What is SGP Data?

sgpData is a database that provides students’ growth data in the form of percentiles, allowing teachers and parents to easily view student progress over time. The percentiles can also be used as a tool to identify giftedness, or to monitor the performance of a student with disabilities or special needs. In addition to providing students’ growth information, sgpData provides a number of additional features that make it easy for educators to analyze student data.

The sgpData database contains data from students who took tests at various schools and in different years. The first column of each record (ID) provides a unique student identifier. The next five columns (SS_2013, SS_2014, SS_2015, SS_2016, and SS_2017) provide the scale scores associated with the student’s test record for each year. For students who did not have a scale score for all 5 years of testing, sgpData records a missing value (NA).

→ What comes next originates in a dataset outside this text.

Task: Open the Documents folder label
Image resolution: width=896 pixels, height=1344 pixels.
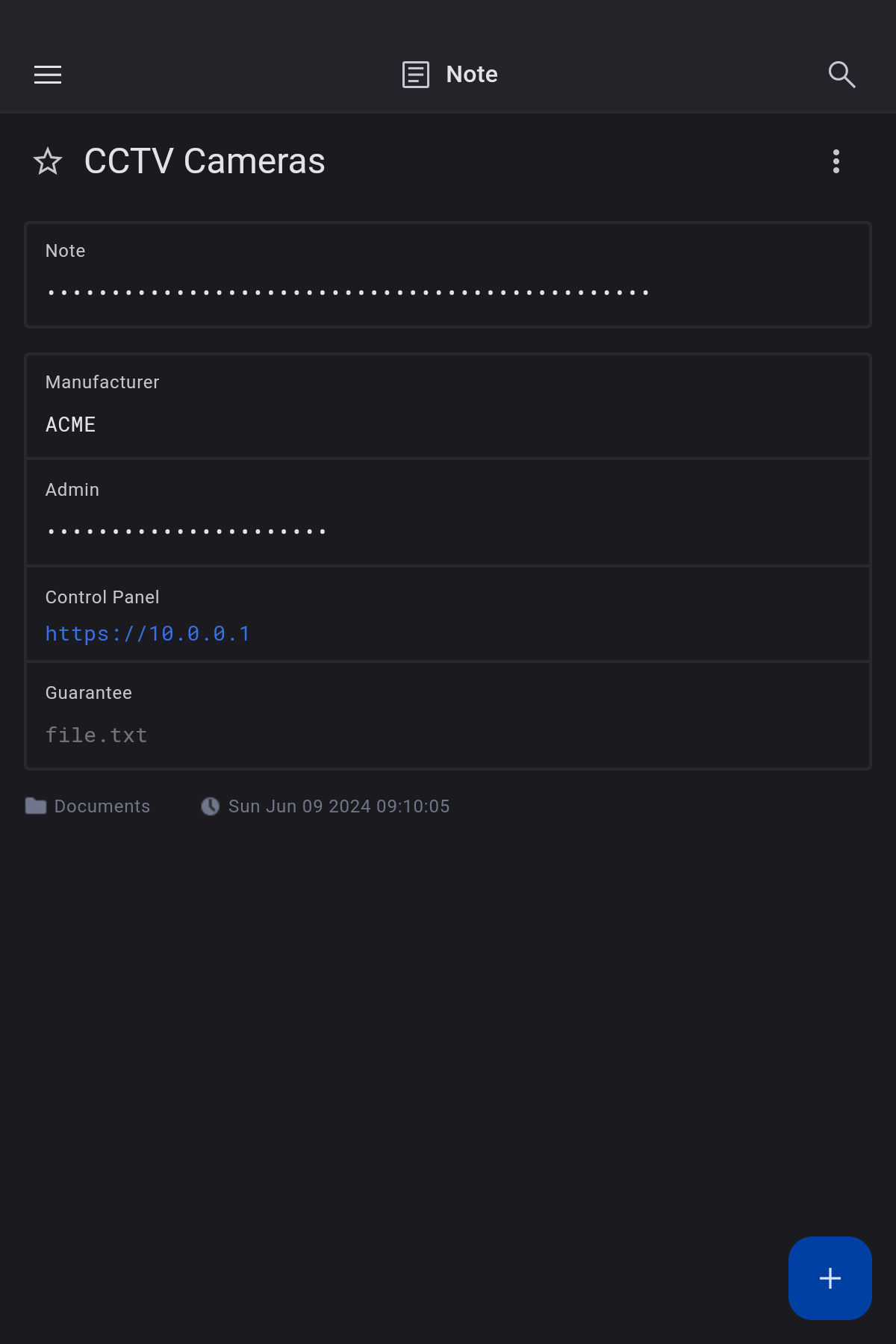Action: tap(102, 806)
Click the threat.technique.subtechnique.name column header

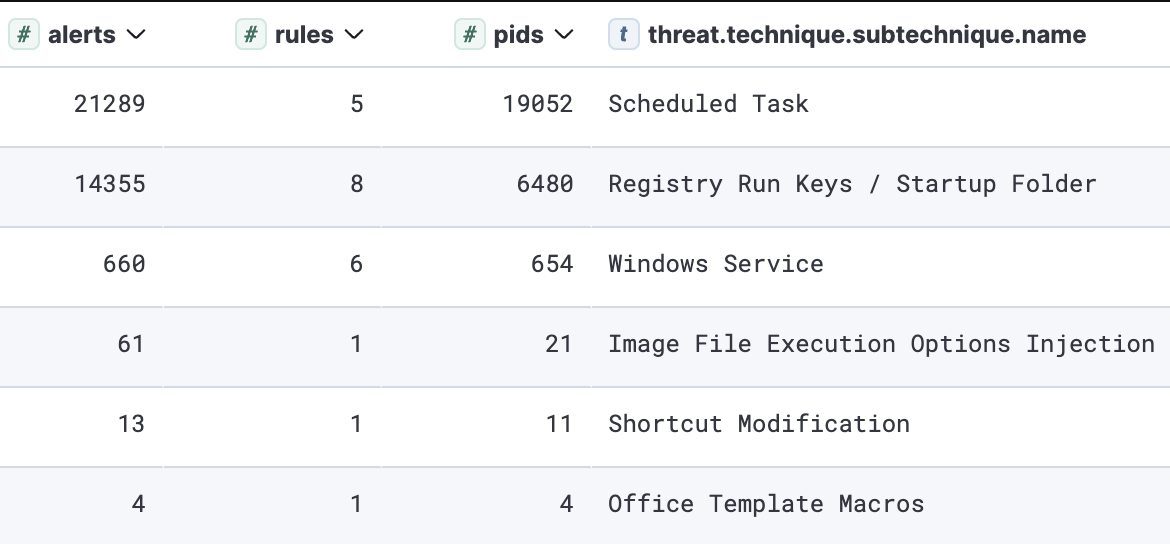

Student growth percentiles are derived by comparing a student’s assessment results from one year to the test results from the same or similar assessment in previous years. Although calculating student growth percentages is complex, it provides valuable information about the performance of a student over time. Moreover, percentile scores are familiar to teachers and parents, making them easy for them to interpret and understand.

The SGP project began in 2015, with the goal of assembling or generating multi-proxy sedimentary geochemical data (iron, carbon, sulfur, major and trace metal abundances, and their isotopes) from multiple regions worldwide for each Paleozoic epoch. This required a major effort to collect the data, and to reprocess and reformat it for use in the SGP system.

SGP’s second goal was to develop a framework for the long-term preservation and dissemination of these data. To do this, SGP established a working group of geochemical experts who have collaborated to define a series of standards for data storage, processing, and publication. The SGP working group has also identified potential partners for implementing these standards.

While research consortia and large community databases (Genbank, EarthChem, etc.) both aggregate data, they have very different approaches and goals. Research consortia are focused on answering specific research questions, while large community databases are designed to store and make accessible essentially all data. Both types of aggregation have their strengths and weaknesses, but the fundamental difference is that research consortia have a clear purpose that drives their data collection and sharing decisions. This purpose allows researchers to focus their efforts on exciting projects, which in turn attracts funding and other resources to the research effort. It also provides incentives for individuals to contribute data and metadata to the project. This is why the SGP project was created in the first place – to assemble and share data for answering compelling research questions. SGP members are currently pursuing many exciting research topics in this way. They have contributed or are preparing to contribute a significant amount of data and metadata.